Swindon Council says it can no longer pay the £331,000 a year it provides to Swindon Dial A Ride as the contract it has with the charity breaks EU laws.

The council says it is committed to providing a Dial a Ride service in the town, but will put the contract for it out to tender on the open market as it has to ensure value-for-money for council tax payers.

The charity will be able to put in a bid to run the service but it will have to compete against other private companies and the cheapest is likely to win. The current funding arrangements with Swindon Dial A Ride will continue for six months until the new contract with whoever wins the bid is finalised.

The procurement advisory group, which makes recommendations to cabinet, took the decision. The announcement throws the future of the charity into doubt as it is almost solely funded by the council.
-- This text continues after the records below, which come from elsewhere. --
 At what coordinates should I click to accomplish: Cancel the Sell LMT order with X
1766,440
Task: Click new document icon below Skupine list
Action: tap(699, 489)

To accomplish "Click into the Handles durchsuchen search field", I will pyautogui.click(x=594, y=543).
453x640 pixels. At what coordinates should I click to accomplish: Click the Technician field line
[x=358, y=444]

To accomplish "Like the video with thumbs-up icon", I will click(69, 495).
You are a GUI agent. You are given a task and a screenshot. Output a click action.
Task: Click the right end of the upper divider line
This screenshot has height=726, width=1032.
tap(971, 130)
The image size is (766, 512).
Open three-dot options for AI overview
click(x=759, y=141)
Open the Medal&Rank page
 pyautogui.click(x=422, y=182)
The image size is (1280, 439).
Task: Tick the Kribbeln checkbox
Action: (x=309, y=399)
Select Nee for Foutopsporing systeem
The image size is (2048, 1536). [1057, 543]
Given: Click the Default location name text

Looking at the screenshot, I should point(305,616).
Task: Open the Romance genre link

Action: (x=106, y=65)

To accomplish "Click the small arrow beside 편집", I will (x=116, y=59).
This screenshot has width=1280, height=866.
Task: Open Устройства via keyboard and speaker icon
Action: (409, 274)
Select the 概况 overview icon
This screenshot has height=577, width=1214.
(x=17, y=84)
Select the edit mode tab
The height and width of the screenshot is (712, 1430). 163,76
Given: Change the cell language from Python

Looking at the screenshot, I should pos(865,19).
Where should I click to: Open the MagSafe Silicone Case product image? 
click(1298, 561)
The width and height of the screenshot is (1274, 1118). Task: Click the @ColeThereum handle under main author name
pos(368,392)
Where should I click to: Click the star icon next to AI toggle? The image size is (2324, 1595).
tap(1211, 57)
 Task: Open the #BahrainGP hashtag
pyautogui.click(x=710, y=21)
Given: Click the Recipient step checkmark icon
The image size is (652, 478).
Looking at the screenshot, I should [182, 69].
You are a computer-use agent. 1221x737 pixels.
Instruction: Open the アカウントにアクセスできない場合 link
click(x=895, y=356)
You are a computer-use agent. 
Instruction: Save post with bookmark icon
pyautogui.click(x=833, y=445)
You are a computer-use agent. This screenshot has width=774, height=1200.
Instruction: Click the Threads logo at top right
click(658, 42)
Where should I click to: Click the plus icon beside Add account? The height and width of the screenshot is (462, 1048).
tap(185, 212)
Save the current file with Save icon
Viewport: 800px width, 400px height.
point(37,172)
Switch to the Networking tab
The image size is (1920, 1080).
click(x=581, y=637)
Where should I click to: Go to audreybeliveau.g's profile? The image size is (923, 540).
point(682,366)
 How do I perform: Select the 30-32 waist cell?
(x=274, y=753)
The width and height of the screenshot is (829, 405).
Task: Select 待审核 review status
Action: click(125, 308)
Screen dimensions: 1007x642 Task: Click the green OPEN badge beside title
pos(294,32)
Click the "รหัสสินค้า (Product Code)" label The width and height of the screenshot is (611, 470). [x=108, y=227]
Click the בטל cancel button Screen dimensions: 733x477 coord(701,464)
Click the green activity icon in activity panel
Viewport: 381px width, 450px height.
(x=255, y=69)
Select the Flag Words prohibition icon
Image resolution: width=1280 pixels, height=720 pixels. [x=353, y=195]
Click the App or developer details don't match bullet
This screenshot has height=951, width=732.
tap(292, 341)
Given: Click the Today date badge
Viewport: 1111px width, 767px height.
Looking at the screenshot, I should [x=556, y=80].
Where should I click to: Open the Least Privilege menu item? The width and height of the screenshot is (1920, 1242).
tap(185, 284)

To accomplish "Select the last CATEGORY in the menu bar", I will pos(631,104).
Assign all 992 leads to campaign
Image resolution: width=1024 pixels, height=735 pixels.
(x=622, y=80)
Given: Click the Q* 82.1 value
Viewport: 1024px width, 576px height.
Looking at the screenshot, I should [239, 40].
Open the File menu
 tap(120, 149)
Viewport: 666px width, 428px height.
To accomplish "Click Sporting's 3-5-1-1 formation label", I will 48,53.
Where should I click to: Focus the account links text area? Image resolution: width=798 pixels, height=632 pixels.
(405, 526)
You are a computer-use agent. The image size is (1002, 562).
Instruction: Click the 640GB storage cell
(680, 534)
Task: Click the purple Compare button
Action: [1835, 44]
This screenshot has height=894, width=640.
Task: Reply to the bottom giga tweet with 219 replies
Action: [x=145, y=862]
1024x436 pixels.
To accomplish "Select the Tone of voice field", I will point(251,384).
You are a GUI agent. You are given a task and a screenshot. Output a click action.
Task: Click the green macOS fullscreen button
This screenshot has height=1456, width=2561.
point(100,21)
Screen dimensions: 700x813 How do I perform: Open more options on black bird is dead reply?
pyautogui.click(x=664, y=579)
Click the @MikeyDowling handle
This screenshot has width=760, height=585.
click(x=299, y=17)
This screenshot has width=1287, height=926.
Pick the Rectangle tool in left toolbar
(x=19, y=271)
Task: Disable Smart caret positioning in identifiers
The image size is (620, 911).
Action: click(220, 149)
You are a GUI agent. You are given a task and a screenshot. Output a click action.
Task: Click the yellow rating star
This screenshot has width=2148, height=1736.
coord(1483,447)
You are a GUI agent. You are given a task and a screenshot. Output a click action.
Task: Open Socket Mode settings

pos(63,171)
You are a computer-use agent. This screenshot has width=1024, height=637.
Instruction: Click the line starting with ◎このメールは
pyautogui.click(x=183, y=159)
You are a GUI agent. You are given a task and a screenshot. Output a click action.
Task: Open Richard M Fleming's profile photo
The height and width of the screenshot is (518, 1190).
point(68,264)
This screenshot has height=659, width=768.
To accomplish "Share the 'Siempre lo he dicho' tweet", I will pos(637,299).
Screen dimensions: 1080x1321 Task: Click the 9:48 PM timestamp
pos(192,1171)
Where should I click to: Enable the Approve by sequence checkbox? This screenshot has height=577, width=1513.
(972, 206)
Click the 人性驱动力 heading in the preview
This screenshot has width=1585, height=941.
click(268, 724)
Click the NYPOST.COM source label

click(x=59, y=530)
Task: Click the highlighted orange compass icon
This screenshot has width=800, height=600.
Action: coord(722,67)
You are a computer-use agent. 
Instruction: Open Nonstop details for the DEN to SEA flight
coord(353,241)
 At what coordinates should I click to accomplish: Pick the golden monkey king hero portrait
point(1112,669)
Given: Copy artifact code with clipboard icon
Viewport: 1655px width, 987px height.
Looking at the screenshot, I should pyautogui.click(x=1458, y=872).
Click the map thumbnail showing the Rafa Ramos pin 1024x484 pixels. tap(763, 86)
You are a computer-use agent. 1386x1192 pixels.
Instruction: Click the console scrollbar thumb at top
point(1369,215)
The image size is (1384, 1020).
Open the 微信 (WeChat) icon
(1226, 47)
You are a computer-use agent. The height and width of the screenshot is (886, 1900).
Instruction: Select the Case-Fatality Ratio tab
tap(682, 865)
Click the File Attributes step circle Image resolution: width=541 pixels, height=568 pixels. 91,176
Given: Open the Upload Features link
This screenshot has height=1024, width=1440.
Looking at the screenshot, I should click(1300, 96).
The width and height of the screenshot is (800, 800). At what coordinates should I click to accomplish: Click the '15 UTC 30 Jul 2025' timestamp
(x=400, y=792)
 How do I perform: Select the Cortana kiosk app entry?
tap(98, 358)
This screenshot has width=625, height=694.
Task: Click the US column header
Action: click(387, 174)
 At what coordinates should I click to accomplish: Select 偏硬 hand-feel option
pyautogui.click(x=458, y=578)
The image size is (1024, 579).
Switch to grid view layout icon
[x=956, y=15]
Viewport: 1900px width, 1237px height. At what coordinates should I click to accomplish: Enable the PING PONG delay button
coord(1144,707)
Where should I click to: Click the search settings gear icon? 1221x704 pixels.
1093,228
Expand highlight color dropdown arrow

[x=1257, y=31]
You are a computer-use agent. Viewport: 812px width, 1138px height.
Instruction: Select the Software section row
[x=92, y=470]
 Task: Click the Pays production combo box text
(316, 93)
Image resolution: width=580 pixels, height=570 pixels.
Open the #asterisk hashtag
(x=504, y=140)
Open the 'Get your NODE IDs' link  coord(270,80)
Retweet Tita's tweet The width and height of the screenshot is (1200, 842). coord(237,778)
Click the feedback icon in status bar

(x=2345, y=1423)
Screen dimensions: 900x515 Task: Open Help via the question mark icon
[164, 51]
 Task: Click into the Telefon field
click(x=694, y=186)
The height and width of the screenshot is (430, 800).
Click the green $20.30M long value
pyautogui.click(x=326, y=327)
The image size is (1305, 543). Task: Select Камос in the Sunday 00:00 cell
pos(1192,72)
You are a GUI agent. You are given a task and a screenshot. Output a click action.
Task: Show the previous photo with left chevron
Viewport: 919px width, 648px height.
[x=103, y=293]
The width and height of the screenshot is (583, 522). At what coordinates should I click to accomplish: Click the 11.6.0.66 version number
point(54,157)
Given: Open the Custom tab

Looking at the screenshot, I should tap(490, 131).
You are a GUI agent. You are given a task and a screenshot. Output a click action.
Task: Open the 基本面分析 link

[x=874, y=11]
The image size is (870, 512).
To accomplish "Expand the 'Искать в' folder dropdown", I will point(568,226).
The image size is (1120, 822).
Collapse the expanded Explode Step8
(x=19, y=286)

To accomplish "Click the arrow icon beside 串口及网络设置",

Evelyn Ryder, director of Swindon Dial A Ride, said the charity had not been kept informed about council meetings to discuss the future of the service. She said: “The first I knew was when someone from the Swindon Advertiser called our office last week.”

The charity would consider bidding for the contract if the terms were favourable, she said.

“If it is work we feel a charity can do, we do have an opportunity to bid just like everyone else,” she said “But we would still be a charity and would have to apply for other funding.”

Swindon Dial a Ride operates 15 buses to take people who would otherwise be unable to use public transport to appointments, to meet friends or to go shopping. It made 50,000 single journeys last year.

The Conservative-run council threatened to cut £50,000 from Dial A Ride’s funding at the end of last year, but backed down in the face of fierce opposition from other councillors and members of the public.

The Labour group on the council believes that putting the Dial A Ride contract out to tender will end up meaning customers having to pay more to use the service.

Coun Derique Montaut, leader of the Labour group, said: “Despite all the talk of council funding to Dial A Ride breaching EU law, something disputed by commercial solicitors, and the Conservative administration publicly supporting the basic values of what Dial a Ride represents, it is quite clear that the replacing of Swindon's Dial A Ride service with a private-sector transport firm is a money-making exercise.”

Gavin Calthrop, head of communications at Swindon Council, said: “Swindon Dial A Ride has provided the Dial A Ride services for Swindon Borough Council since 1997. These were provided through a grant, £331K in 2009/2010, paid on a quarterly basis.

“During 2009, a review of the Dial A Ride service was undertaken and it was established that the current arrangement of providing a grant to Swindon Dial A Ride, does not conform to current European law.

“In order to maintain continuity of service to the public, an interim agreement for six months is urgently being put in place with Swindon Dial A Ride until the services are formally tendered to the open market.”